APPLICATION IN GAMIFICATION
As Andrzej Marczewski explain in GamifiedUK, the feedback loop can be applied to gamification as well embedded with the user journey.
He explains: “The loops starts with a call to action. With any luck, the user then takes the desired action. Next, the system provides some form of feedback; a reward, pat on the back, random reward, progress bar update etc. The action / feedback loop continues until a state change is needed in the system. This could be something like a change in difficulty, a power up or some other change that alters the user’s experience. After that the system offers the user some feedback and either goes straight back into the action / feedback loop or it may offer a new call to action first”
As the user keeps responding to the action and gets rewarded, he levels up toward mastery.
APPLICATION IN MARKETING
In marketing, more than in other contexts, it’s fundamental to have good KPIs against which to measure the Return on Investment. Feedbacks can be taken from several actors but above all, customers and employees.

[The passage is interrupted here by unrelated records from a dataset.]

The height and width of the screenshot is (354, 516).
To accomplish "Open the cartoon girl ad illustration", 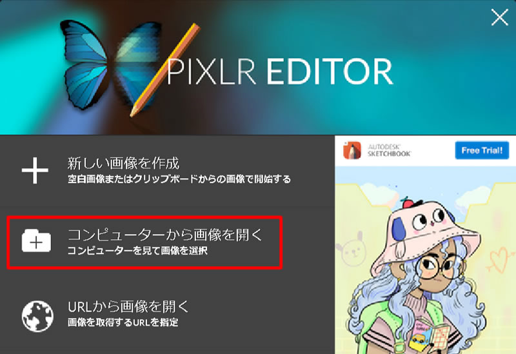I will point(425,260).
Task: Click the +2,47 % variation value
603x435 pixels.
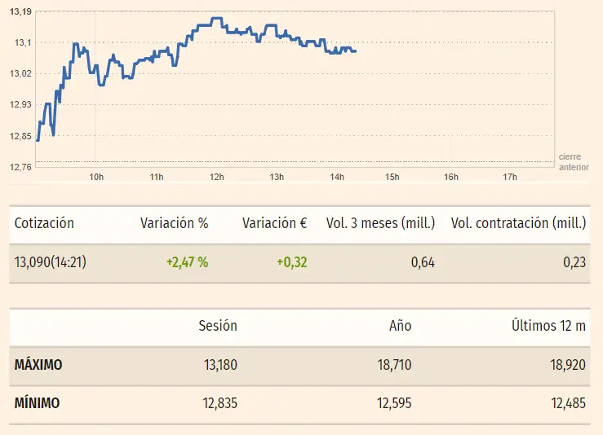Action: point(187,262)
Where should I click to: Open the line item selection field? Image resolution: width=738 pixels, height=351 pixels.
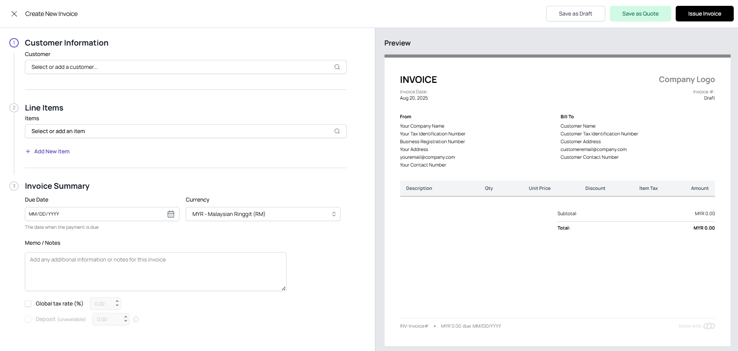point(156,131)
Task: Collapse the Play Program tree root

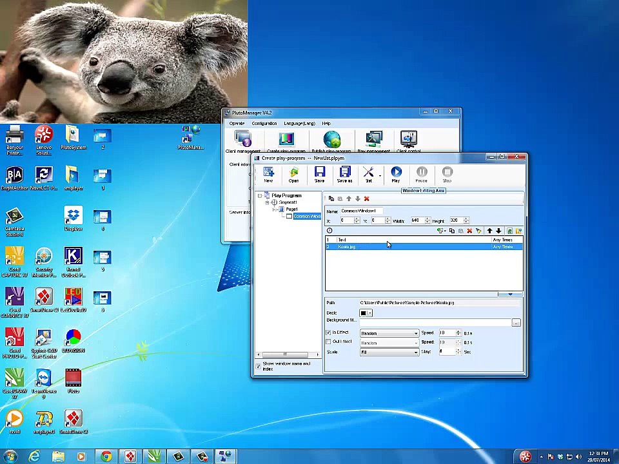Action: (260, 195)
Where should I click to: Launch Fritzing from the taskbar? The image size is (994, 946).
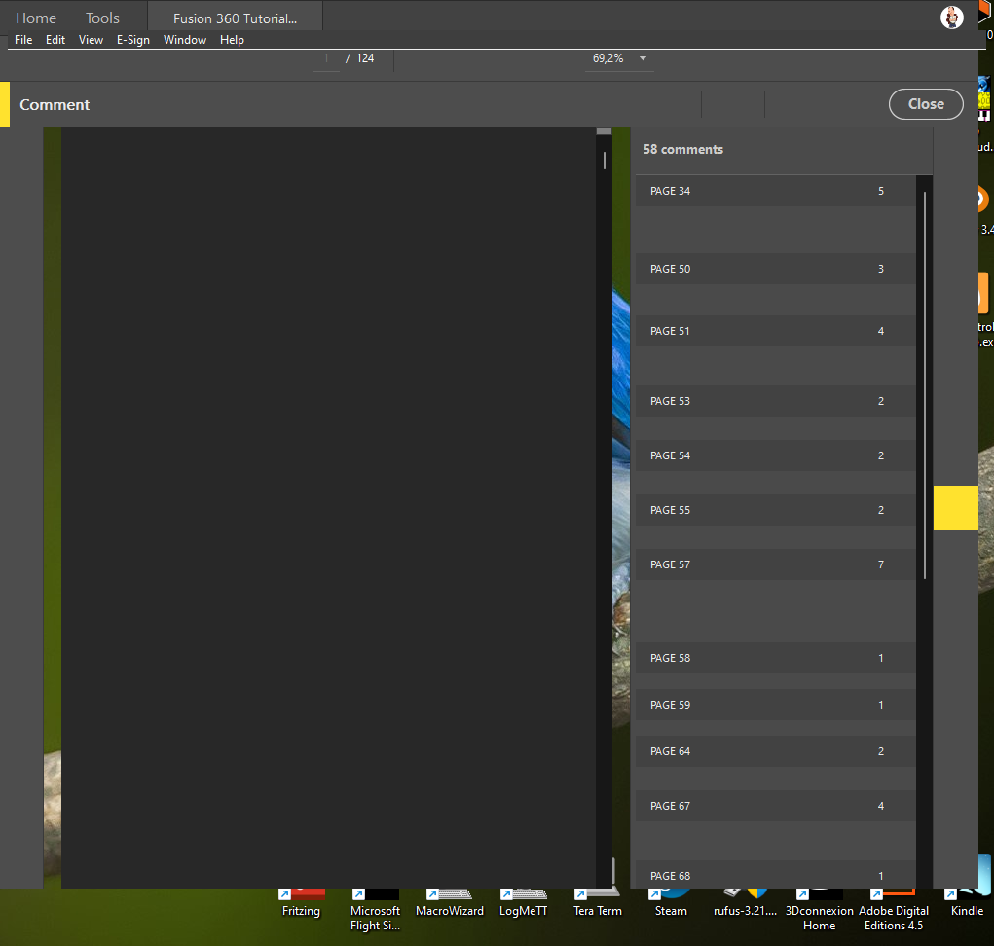pos(301,895)
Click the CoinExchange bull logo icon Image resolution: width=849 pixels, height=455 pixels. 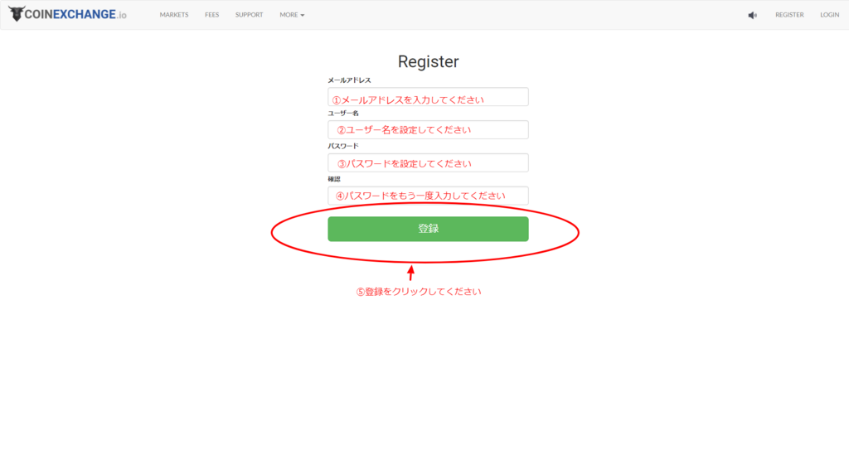16,15
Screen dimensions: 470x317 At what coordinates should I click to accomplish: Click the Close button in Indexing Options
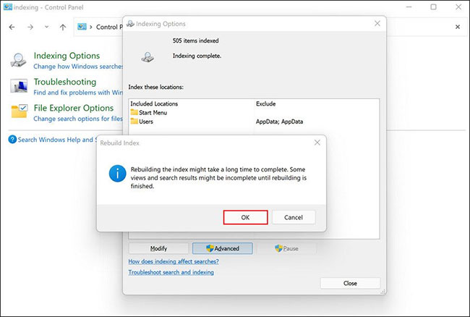[x=350, y=283]
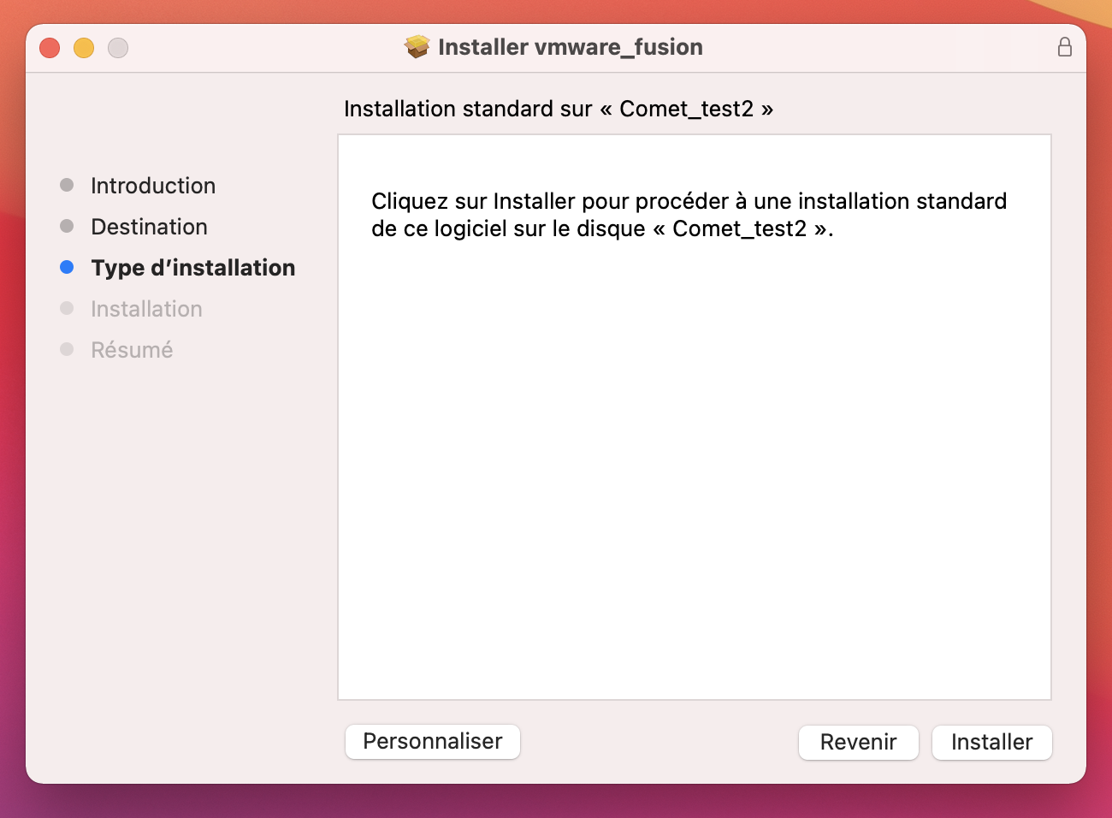Click the gray bullet beside Destination
The width and height of the screenshot is (1112, 818).
(67, 226)
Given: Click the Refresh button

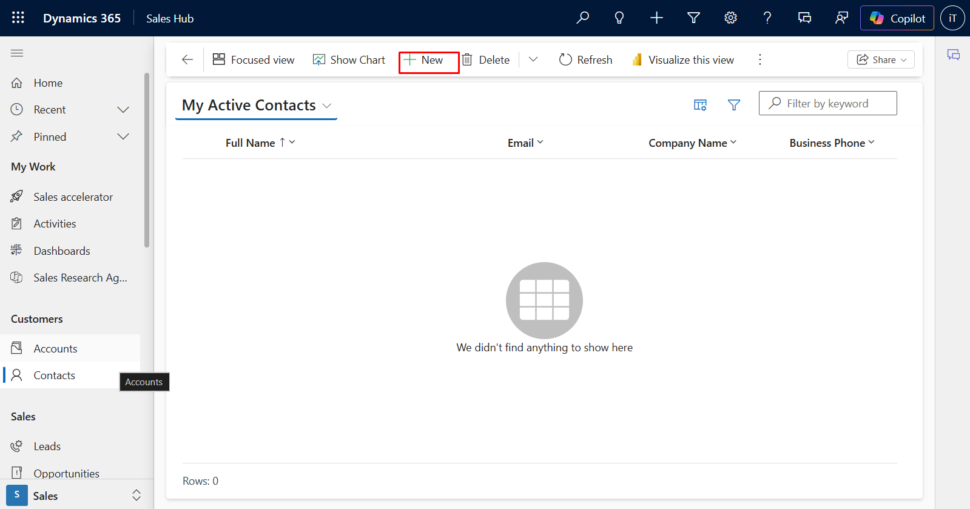Looking at the screenshot, I should 585,59.
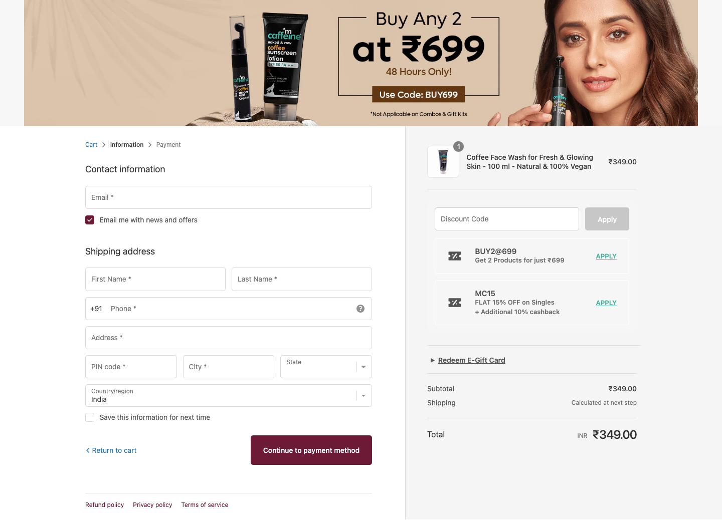
Task: Click Continue to payment method button
Action: (x=311, y=450)
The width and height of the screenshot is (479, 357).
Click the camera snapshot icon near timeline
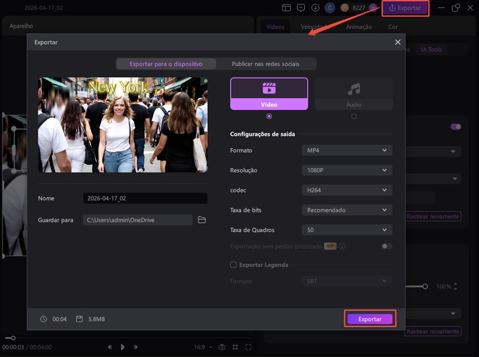222,347
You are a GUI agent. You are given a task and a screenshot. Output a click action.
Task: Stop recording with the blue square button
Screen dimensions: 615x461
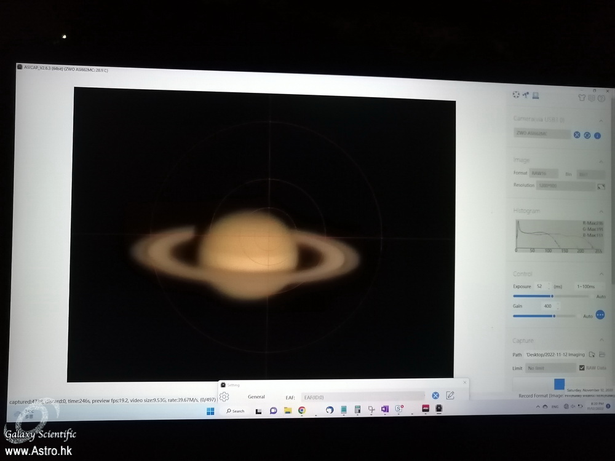559,384

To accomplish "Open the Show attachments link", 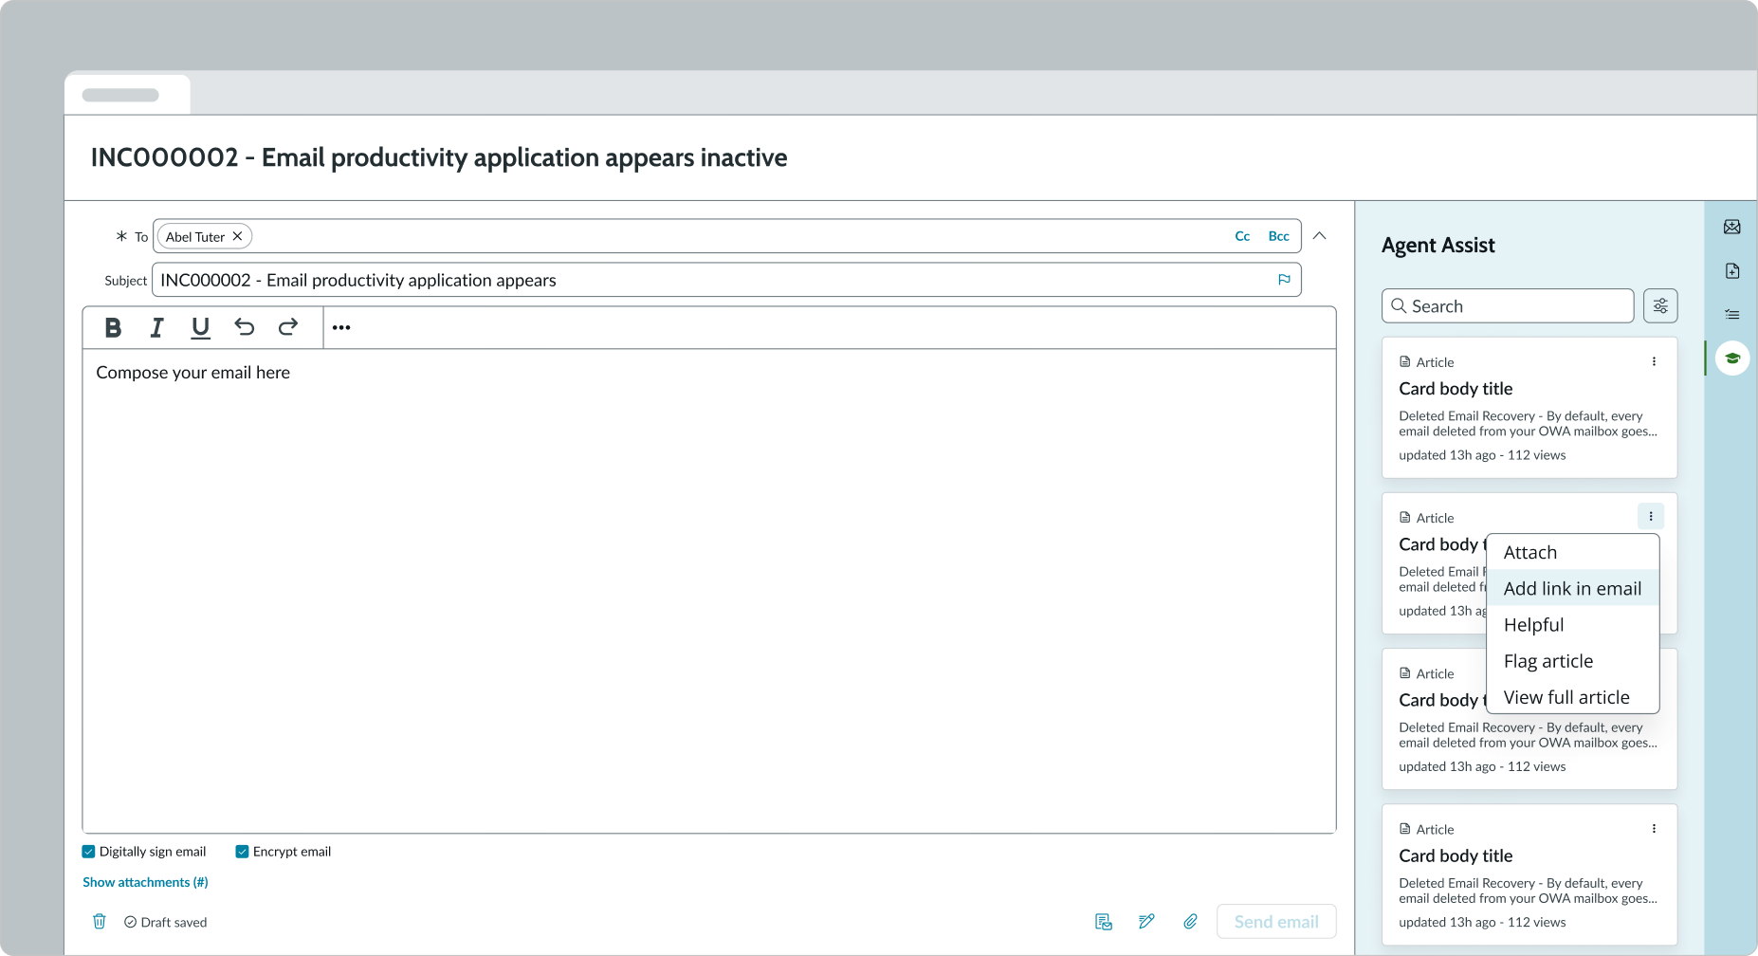I will click(145, 882).
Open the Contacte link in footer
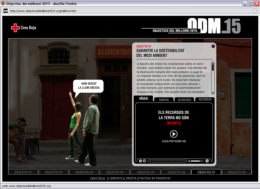Viewport: 260px width, 189px height. pos(116,178)
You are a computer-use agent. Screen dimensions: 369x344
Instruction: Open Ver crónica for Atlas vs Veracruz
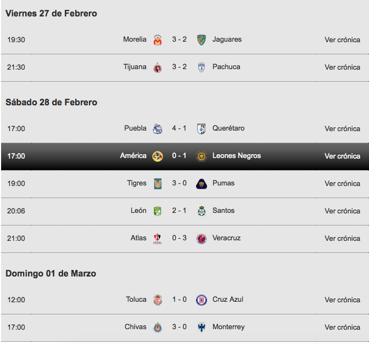pyautogui.click(x=342, y=239)
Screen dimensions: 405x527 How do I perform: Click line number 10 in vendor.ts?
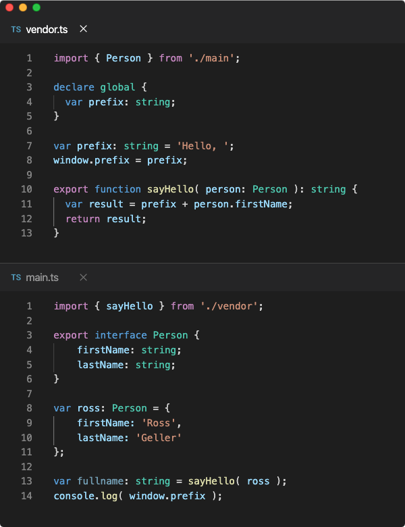(26, 189)
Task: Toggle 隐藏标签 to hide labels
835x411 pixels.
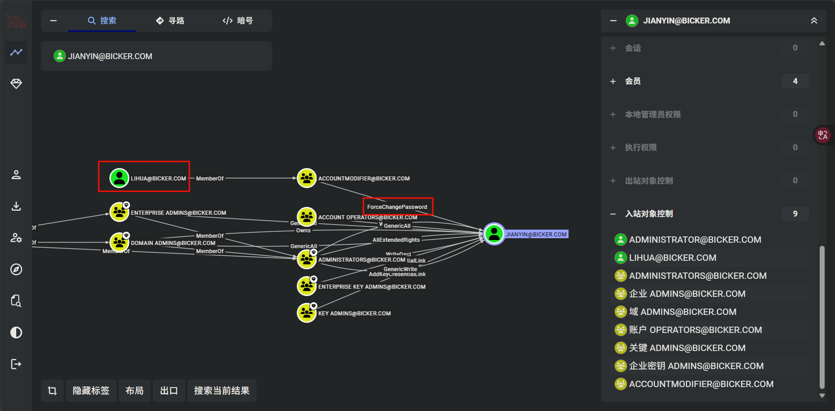Action: click(x=91, y=391)
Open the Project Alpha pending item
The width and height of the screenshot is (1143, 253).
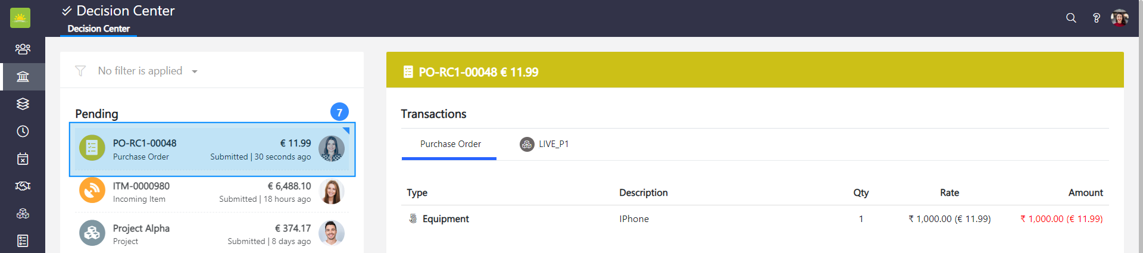[211, 234]
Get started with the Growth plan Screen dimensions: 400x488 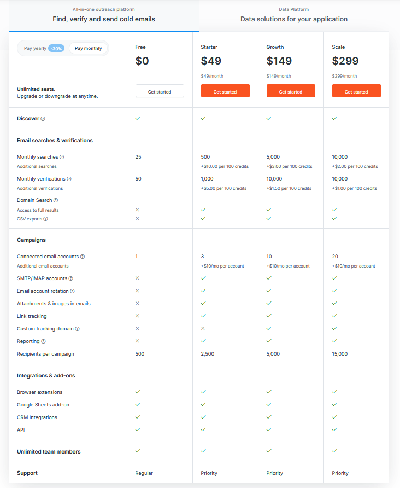[291, 91]
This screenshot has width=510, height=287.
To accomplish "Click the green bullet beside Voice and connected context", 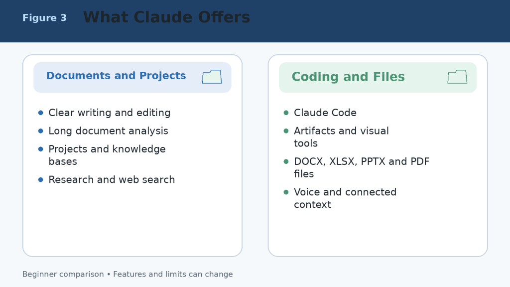I will [x=286, y=192].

From customers, we take feedback to nurture in particular the positive feedback loop: a customer reviews our product, we take the datas to perfect the service/product, which will lead to more customers and more feedback and so on.
These customer feedback should be withdrawn from different sources: reviews on websites, comments on social media, surveys, complaints to the customer service etc.
It would be advised to collect feedback from employees within our firm too. This will lead to improvement and establish a healthy working environment, which will be more efficient and productive.
Whether you want to use the feedback loop in your business or in your life, listening is the key to success. We might be able to detect and discover flaws by ourselves, but it can be useful to have an external point of view. Gathering this information, analyzing it and implementing it, can make your vision clearer on what doesn’t work in your business, at any of its stages.